Les temps d’avant
Je ne sais pas pour vous, mais moi j’ai besoin de mon passé pour m’y ressourcer. Le passé procure parfois des surprises, au détour d’un document oublié, d’une photo négligée, vous plongeant dans le besoin d’un retour en arrière, d’un détail devenu soudain important.
Aujourd’hui cette attitude est devenue suspecte, vite jugée passéiste, ce qui n’est pas un compliment, surtout quand l’intéressé est encore dans la vie active. Le retraité généralement bénéficie de quelque indulgence, il est perçu comme quelqu’un de plus dans le coup, réfugié dans le confort d’un passé dépassé.
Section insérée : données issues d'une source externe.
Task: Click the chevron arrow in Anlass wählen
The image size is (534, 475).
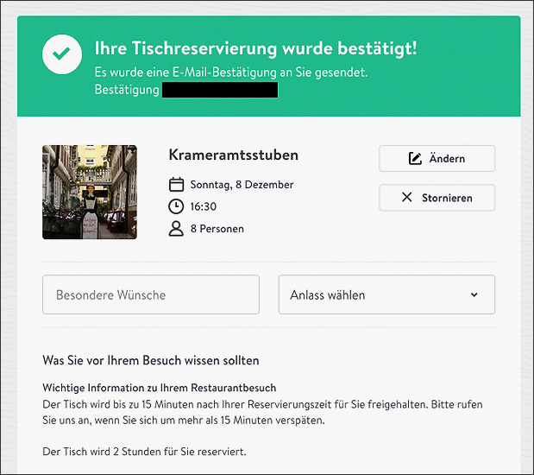Action: [474, 295]
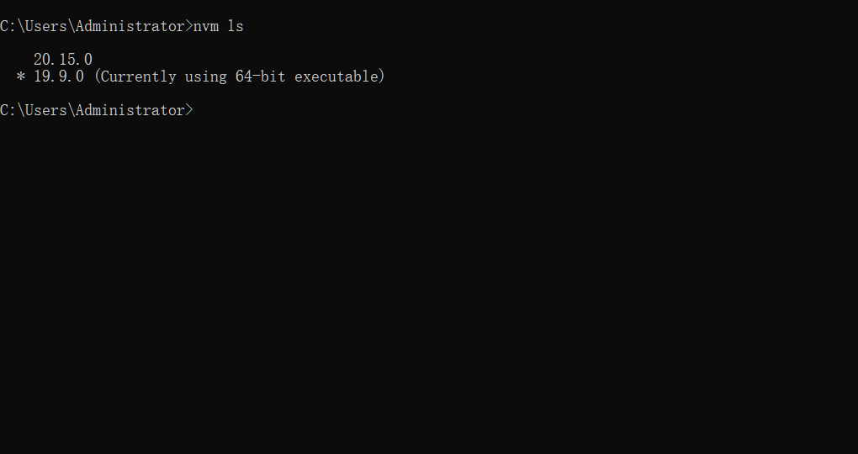Click the > symbol before nvm

click(189, 26)
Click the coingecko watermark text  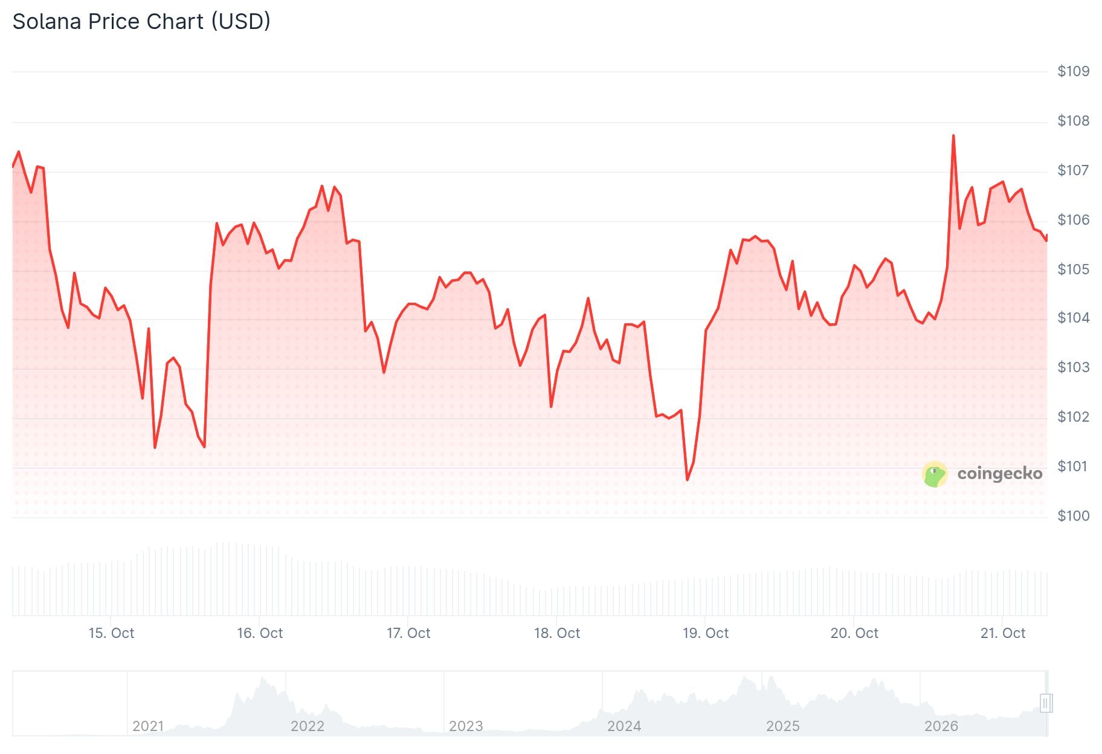[1000, 473]
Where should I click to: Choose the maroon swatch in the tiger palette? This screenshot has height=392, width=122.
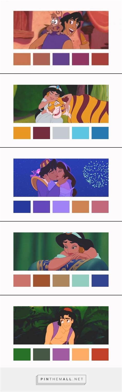click(x=41, y=133)
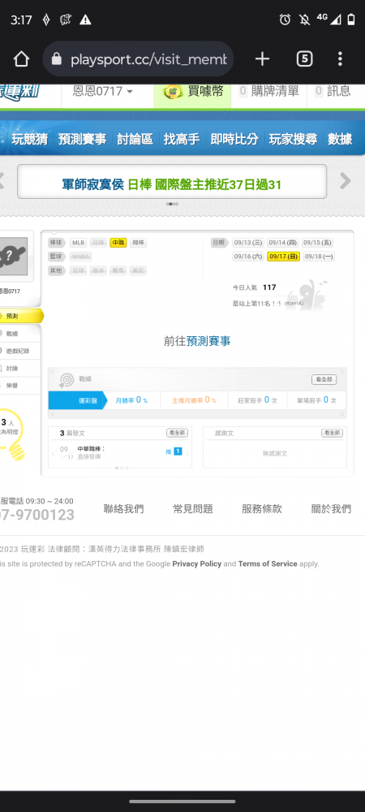Image resolution: width=365 pixels, height=812 pixels.
Task: Tap the URL address bar
Action: 138,59
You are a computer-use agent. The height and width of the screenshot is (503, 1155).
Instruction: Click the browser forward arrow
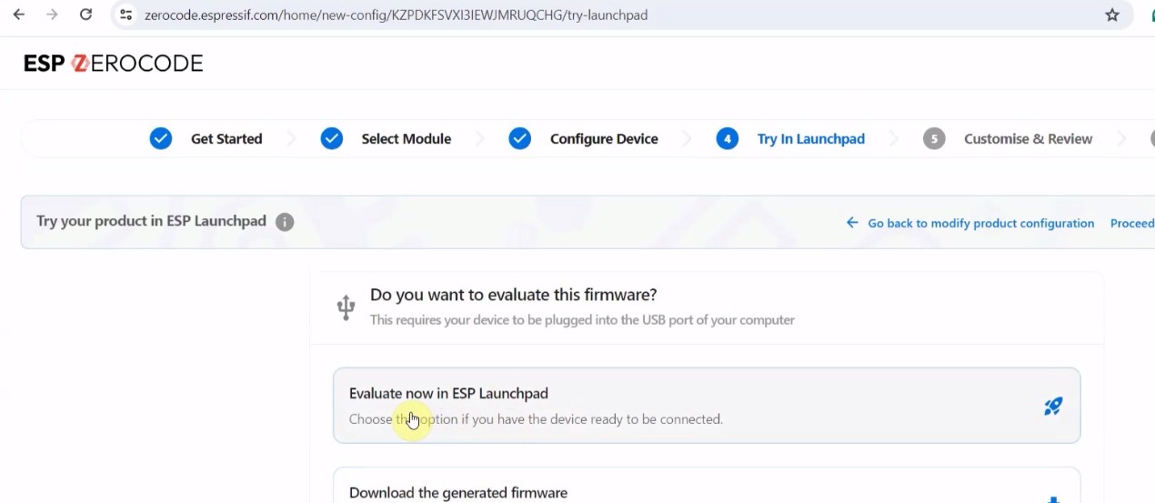point(52,15)
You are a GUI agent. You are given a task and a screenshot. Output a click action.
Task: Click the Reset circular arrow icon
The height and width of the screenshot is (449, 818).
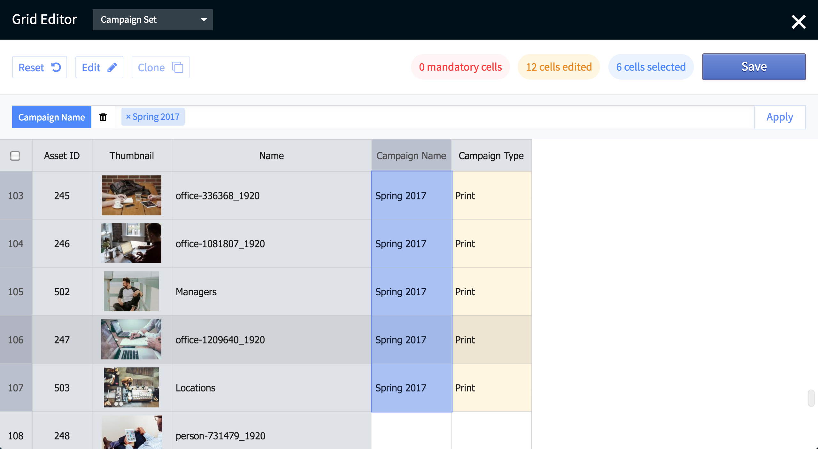57,67
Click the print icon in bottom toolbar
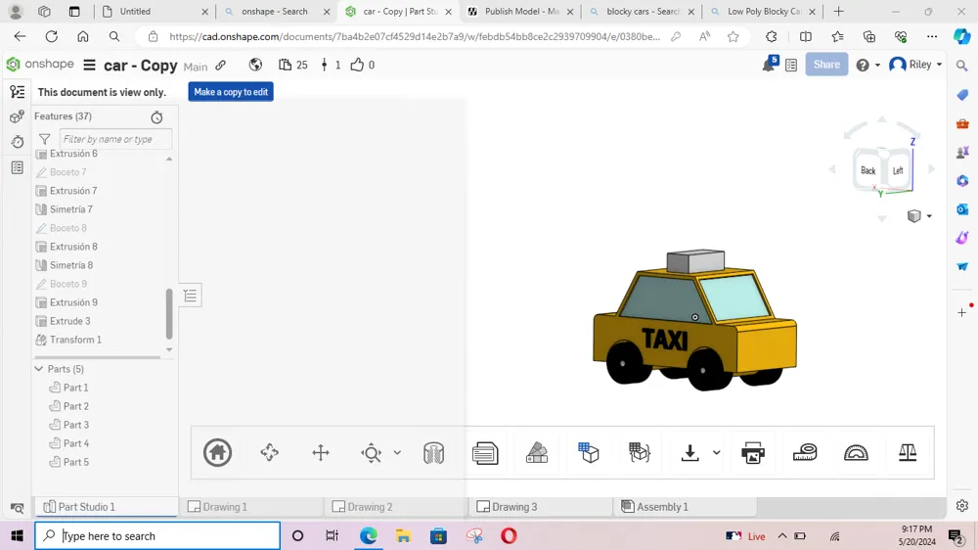The height and width of the screenshot is (550, 978). (x=753, y=453)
Pourtant le passéiste, puisqu’il faut l’appeler ainsi, peut avoir le regard neuf pour comprendre ou s’étonner des changements survenus de façon prévisible ou subreptice à nos habitudes, même nos mentalités.
L’autre jour en regardant les photos familiales de mes parents, j’ai été frappé par le port du couvre-chef, tout le monde en portait un. J’ai recherché dans les sites du type cartes postales anciennes et effectivement les gens avaient cet attribut qui les caractérisait. Le couvre-chef n’était pas anodin, la fierté de la casquette ouvrière, le béret provincial, ou le chapeau mondain. Que dire de la femme magnifiée par toutes sortes de chapeaux, parfois assortis de plumes discrètes ou ostentatoires suivant le niveau social. Donc je me suis remis à regarder ma famille et leurs amis avec un œil nouveau, voyant en mon père avec son chapeau feutre, un coté détective privé des années 50, et ma mère avec son chapeau discret, la bourgeoise effacée qu’elle était.
Enthousiasmé par les chapeaux, je me suis tourné vers les films d’avant, et j’ai redécouvert ces chapeaux marquants de cette période. Ceux des artistes engagés mais seulement pour la promotion de la mode. Le chapeau melon de Charlot, Maurice Chevalier ambassadeur de la France, en canotier, casquette, bon chic bon genre, même en chapeau melon, tout lui allait. Fernandel, Gabin, les ont tous portés avec audace, jamais ridicules. Les actrices françaises sont plus rares à oser vraiment s’afficher souvent en chapeau, à part Brigitte Bardot, notre effigie à nous.
Les femmes à chapeaux avec un grand F furent plutôt étrangères, Audrey Hepburn et Grace Kelly, les plus importantes ambassadrices de la mode française.
Je m’interroge sur le déclin de ces artifices, est-il dû à la disparition des chapeliers ou celle des têtes d’affiche pour les porter ? Avant les femmes se voulaient féminines, et les hommes avaient pour modèles Humphrey Bogart, Charles Bronson, Gabin, Belmondo, tout une époque révolue à recréer.
En somme entre le passéisme dépressif et le reniement compulsif ou pire le dénigrement systématique du passé, il y a un espace pour un avant constructif, et sans travailler du chapeau.